## ABOUT THIS EXERCISE
Print this span of the material below exactly: the line with "Aug 6, 2011, 5:54:00 AM (402, 1148)", the line with "Recents (223, 2015)", and every line between them, but nothing else.

---------------

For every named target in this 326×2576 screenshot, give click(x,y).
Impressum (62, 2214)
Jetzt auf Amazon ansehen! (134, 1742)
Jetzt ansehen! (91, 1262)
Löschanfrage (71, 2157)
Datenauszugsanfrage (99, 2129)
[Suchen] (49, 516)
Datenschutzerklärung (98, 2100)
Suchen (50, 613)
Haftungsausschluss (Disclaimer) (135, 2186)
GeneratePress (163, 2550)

---------------

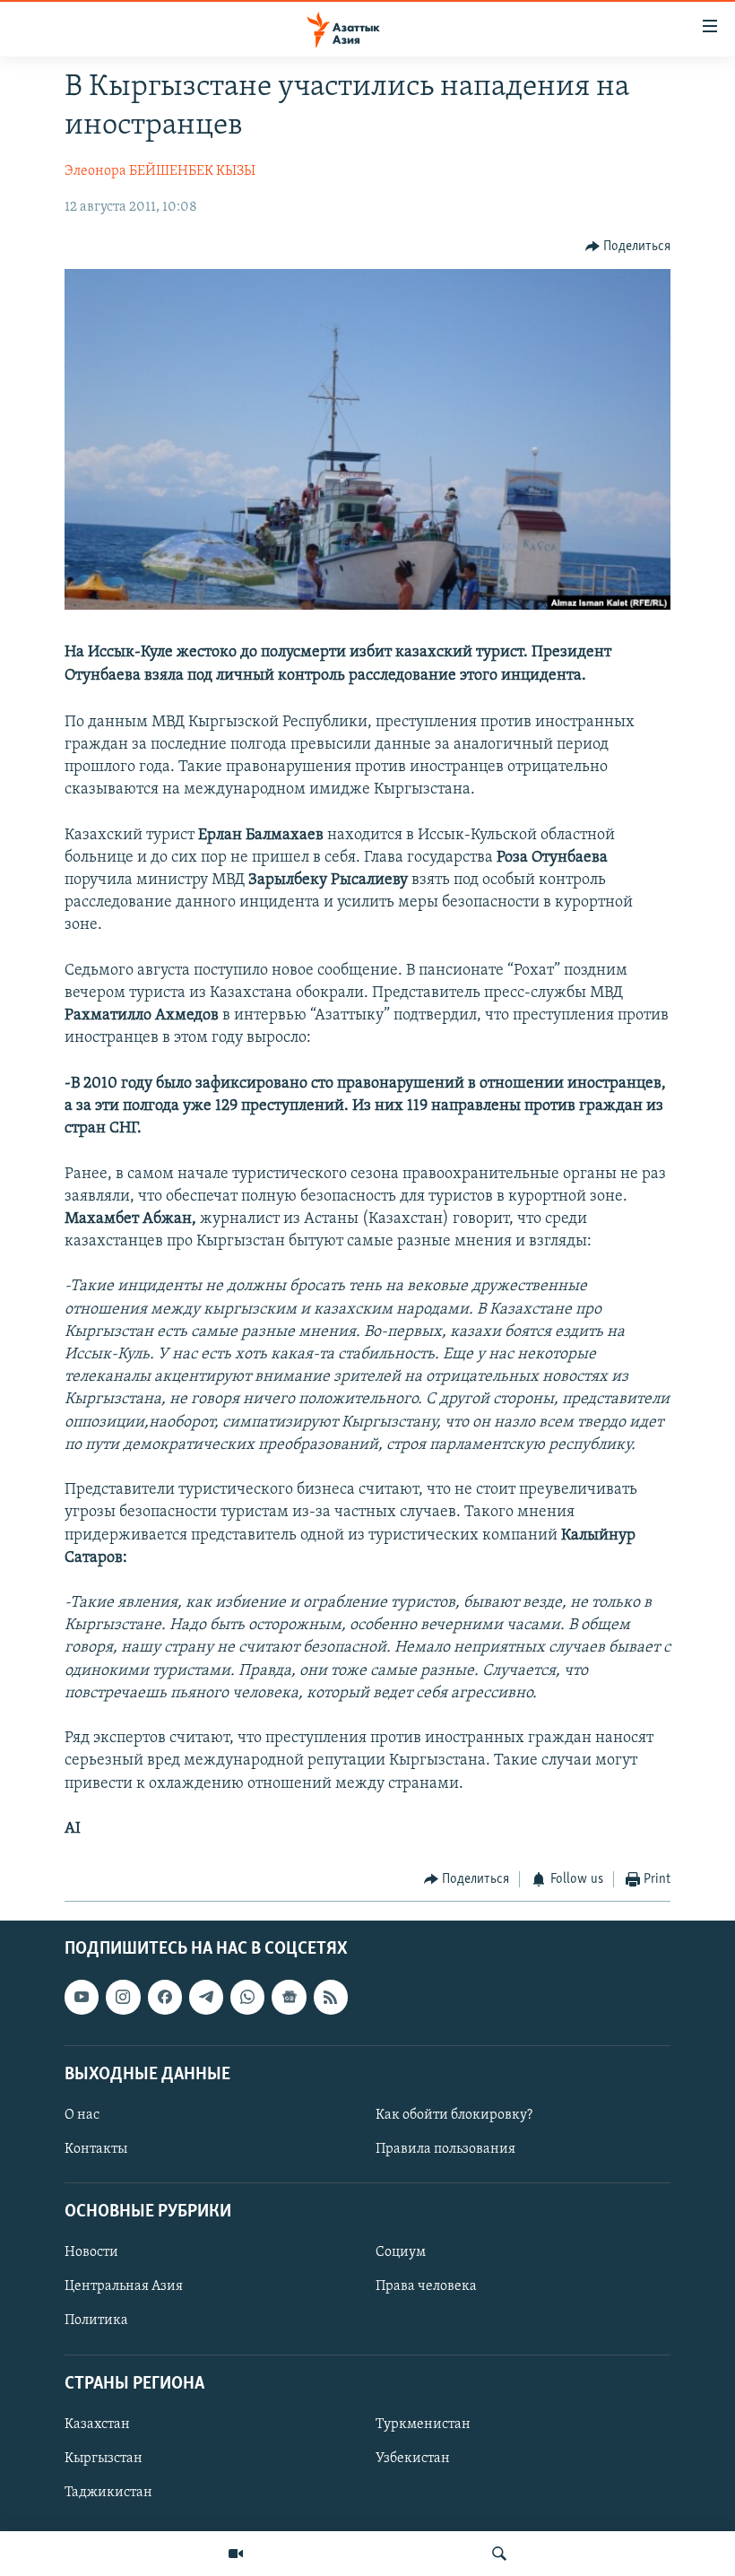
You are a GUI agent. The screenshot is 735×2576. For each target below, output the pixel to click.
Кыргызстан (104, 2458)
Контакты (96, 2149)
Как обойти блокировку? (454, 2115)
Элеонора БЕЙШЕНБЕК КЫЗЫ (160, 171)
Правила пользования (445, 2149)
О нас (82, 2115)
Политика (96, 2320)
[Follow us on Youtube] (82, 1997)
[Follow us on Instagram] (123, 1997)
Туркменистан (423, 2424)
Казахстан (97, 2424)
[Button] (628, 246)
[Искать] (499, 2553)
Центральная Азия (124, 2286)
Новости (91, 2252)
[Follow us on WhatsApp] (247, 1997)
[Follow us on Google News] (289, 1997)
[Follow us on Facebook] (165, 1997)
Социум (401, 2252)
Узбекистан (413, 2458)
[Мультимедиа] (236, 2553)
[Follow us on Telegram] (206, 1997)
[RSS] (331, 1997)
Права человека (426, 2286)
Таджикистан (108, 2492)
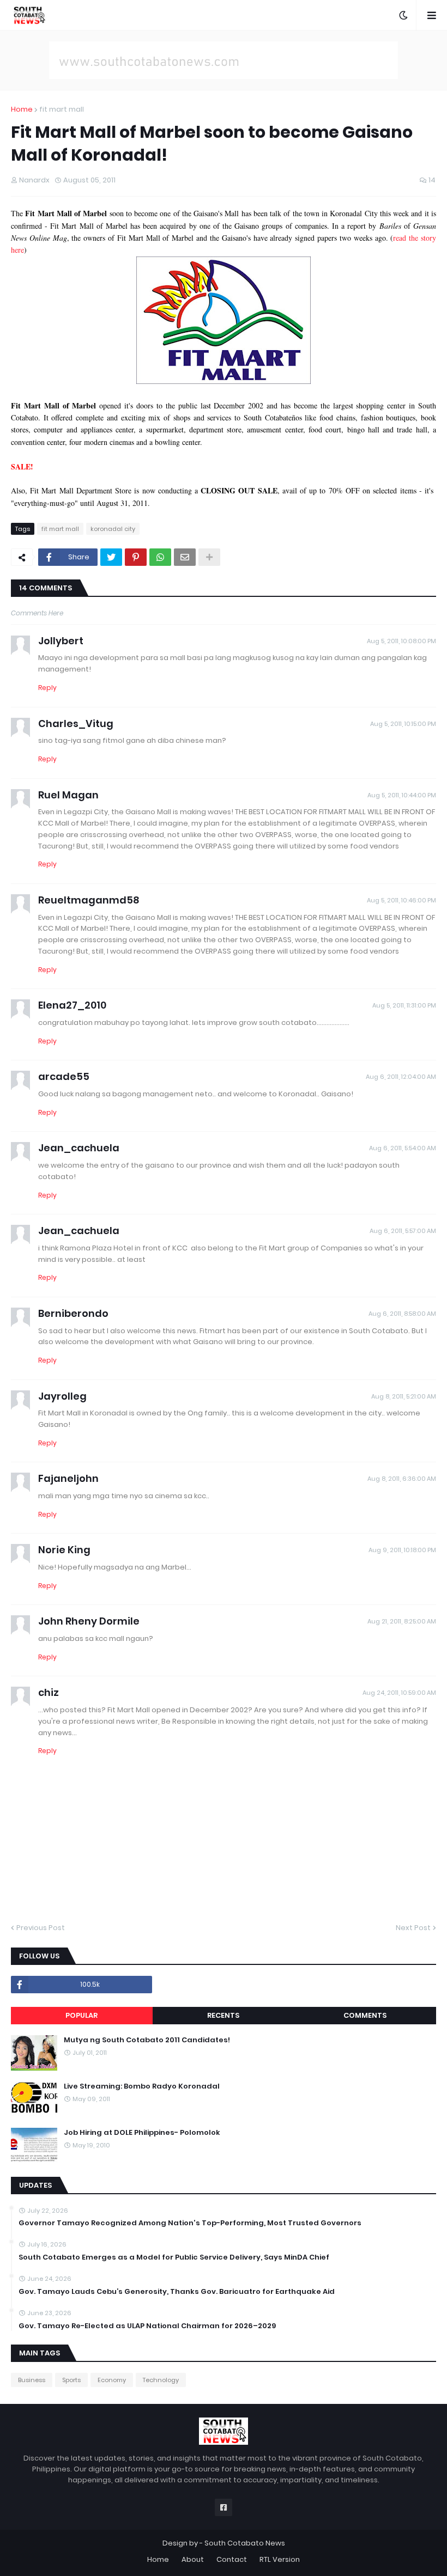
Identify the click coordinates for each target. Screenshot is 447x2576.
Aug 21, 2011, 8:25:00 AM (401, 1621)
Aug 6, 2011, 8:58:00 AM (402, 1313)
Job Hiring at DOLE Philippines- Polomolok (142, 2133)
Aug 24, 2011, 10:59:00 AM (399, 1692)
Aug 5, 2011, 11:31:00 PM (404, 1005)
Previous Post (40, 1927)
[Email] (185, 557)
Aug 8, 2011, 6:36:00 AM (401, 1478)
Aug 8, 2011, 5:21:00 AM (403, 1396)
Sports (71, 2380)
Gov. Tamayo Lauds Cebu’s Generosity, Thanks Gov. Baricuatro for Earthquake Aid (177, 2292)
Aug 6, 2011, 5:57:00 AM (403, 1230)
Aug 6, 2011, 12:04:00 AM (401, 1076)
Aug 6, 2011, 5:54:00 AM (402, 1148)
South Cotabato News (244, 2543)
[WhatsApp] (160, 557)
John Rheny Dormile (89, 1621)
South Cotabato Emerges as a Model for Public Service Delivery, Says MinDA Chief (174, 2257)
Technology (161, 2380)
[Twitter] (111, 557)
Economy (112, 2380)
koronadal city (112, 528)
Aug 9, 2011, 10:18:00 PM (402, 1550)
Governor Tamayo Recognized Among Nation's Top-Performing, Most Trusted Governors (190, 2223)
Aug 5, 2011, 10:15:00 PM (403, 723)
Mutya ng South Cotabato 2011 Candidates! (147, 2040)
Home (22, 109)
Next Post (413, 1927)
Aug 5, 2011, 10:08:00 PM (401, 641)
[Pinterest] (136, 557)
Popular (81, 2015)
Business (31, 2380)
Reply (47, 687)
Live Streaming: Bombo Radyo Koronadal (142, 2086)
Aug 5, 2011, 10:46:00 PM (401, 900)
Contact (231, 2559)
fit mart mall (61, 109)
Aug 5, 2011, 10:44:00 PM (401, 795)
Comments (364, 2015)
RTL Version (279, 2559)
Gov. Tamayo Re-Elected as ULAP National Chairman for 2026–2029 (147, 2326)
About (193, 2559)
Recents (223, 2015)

---------------

## SOLUTION TO THE EXERCISE
Aug 6, 2011, 5:54:00 AM (402, 1148)
South Cotabato News (244, 2543)
[WhatsApp] (160, 557)
John Rheny Dormile (89, 1621)
South Cotabato Emerges as a Model for Public Service Delivery, Says MinDA Chief (174, 2257)
Technology (161, 2380)
[Twitter] (111, 557)
Economy (112, 2380)
koronadal city (112, 528)
Aug 9, 2011, 10:18:00 PM (402, 1550)
Governor Tamayo Recognized Among Nation's Top-Performing, Most Trusted Governors (190, 2223)
Aug 5, 2011, 10:15:00 PM (403, 723)
Mutya ng South Cotabato 2011 Candidates! (147, 2040)
Home (22, 109)
Next Post (413, 1927)
Aug 5, 2011, 10:08:00 PM (401, 641)
[Pinterest] (136, 557)
Popular (81, 2015)
Business (31, 2380)
Reply (47, 687)
Live Streaming: Bombo Radyo Koronadal (142, 2086)
Aug 5, 2011, 10:46:00 PM (401, 900)
Contact (231, 2559)
fit mart mall (61, 109)
Aug 5, 2011, 10:44:00 PM (401, 795)
Comments (364, 2015)
RTL Version (279, 2559)
Gov. Tamayo Re-Elected as ULAP National Chairman for 2026–2029 (147, 2326)
About (193, 2559)
Recents (223, 2015)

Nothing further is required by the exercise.